Material to process:
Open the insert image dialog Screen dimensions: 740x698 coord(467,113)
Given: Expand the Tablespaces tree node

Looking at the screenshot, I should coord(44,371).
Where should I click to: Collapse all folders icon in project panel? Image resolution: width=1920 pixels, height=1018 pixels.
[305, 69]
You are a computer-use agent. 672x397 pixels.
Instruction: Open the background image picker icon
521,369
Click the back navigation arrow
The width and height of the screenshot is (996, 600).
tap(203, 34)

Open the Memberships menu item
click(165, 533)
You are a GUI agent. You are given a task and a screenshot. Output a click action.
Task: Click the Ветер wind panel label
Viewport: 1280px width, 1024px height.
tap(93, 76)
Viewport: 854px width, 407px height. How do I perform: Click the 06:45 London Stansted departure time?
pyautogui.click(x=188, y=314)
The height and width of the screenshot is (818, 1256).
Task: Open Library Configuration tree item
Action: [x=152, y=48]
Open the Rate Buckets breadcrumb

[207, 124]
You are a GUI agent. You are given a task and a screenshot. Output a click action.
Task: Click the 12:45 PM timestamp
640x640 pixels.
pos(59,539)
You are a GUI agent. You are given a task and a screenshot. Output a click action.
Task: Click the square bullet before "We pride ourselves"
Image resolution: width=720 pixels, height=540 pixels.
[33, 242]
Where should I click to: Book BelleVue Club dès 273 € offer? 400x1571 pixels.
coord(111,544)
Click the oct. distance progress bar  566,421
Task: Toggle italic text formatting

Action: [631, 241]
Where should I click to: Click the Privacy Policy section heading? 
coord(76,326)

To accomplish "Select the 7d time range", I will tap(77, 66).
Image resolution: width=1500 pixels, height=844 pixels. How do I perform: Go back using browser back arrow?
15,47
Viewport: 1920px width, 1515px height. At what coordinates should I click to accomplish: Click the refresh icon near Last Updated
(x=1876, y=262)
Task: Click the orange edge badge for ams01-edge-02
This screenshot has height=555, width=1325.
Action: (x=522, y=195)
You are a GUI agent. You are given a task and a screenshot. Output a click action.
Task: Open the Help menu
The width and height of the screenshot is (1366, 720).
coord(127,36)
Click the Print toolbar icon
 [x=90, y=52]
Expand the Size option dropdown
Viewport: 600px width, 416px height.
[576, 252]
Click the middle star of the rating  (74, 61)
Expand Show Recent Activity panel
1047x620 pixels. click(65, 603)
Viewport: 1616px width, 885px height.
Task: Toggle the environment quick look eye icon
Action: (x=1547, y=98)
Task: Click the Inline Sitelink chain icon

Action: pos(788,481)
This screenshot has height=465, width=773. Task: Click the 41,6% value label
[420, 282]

Task to complete: Give every entry above as a JSON list of strings, with one string for each line and blank lines left out.

Task response:
[
  "Open the insert image dialog Screen dimensions: 740x698 coord(467,113)",
  "Given: Expand the Tablespaces tree node",
  "Looking at the screenshot, I should coord(44,371).",
  "Where should I click to: Collapse all folders icon in project panel? Image resolution: width=1920 pixels, height=1018 pixels.",
  "[305, 69]",
  "You are a computer-use agent. 672x397 pixels.",
  "Instruction: Open the background image picker icon",
  "521,369",
  "Click the back navigation arrow",
  "The width and height of the screenshot is (996, 600).",
  "tap(203, 34)",
  "Open the Memberships menu item",
  "click(165, 533)",
  "You are a GUI agent. You are given a task and a screenshot. Output a click action.",
  "Task: Click the Ветер wind panel label",
  "Viewport: 1280px width, 1024px height.",
  "tap(93, 76)",
  "Viewport: 854px width, 407px height. How do I perform: Click the 06:45 London Stansted departure time?",
  "pyautogui.click(x=188, y=314)",
  "The height and width of the screenshot is (818, 1256).",
  "Task: Open Library Configuration tree item",
  "Action: [x=152, y=48]",
  "Open the Rate Buckets breadcrumb",
  "[207, 124]",
  "You are a GUI agent. You are given a task and a screenshot. Output a click action.",
  "Task: Click the 12:45 PM timestamp",
  "640x640 pixels.",
  "pos(59,539)",
  "You are a GUI agent. You are given a task and a screenshot. Output a click action.",
  "Task: Click the square bullet before \"We pride ourselves\"",
  "Image resolution: width=720 pixels, height=540 pixels.",
  "[33, 242]",
  "Where should I click to: Book BelleVue Club dès 273 € offer? 400x1571 pixels.",
  "coord(111,544)",
  "Click the oct. distance progress bar  566,421",
  "Task: Toggle italic text formatting",
  "Action: [631, 241]",
  "Where should I click to: Click the Privacy Policy section heading? ",
  "coord(76,326)",
  "To accomplish \"Select the 7d time range\", I will tap(77, 66).",
  "Image resolution: width=1500 pixels, height=844 pixels. How do I perform: Go back using browser back arrow?",
  "15,47",
  "Viewport: 1920px width, 1515px height. At what coordinates should I click to accomplish: Click the refresh icon near Last Updated",
  "(x=1876, y=262)",
  "Task: Click the orange edge badge for ams01-edge-02",
  "This screenshot has height=555, width=1325.",
  "Action: (x=522, y=195)",
  "You are a GUI agent. You are given a task and a screenshot. Output a click action.",
  "Task: Open the Help menu",
  "The width and height of the screenshot is (1366, 720).",
  "coord(127,36)",
  "Click the Print toolbar icon",
  " [x=90, y=52]",
  "Expand the Size option dropdown",
  "Viewport: 600px width, 416px height.",
  "[576, 252]",
  "Click the middle star of the rating  (74, 61)",
  "Expand Show Recent Activity panel",
  "1047x620 pixels. click(65, 603)",
  "Viewport: 1616px width, 885px height.",
  "Task: Toggle the environment quick look eye icon",
  "Action: (x=1547, y=98)",
  "Task: Click the Inline Sitelink chain icon",
  "Action: pos(788,481)",
  "This screenshot has height=465, width=773. Task: Click the 41,6% value label",
  "[420, 282]"
]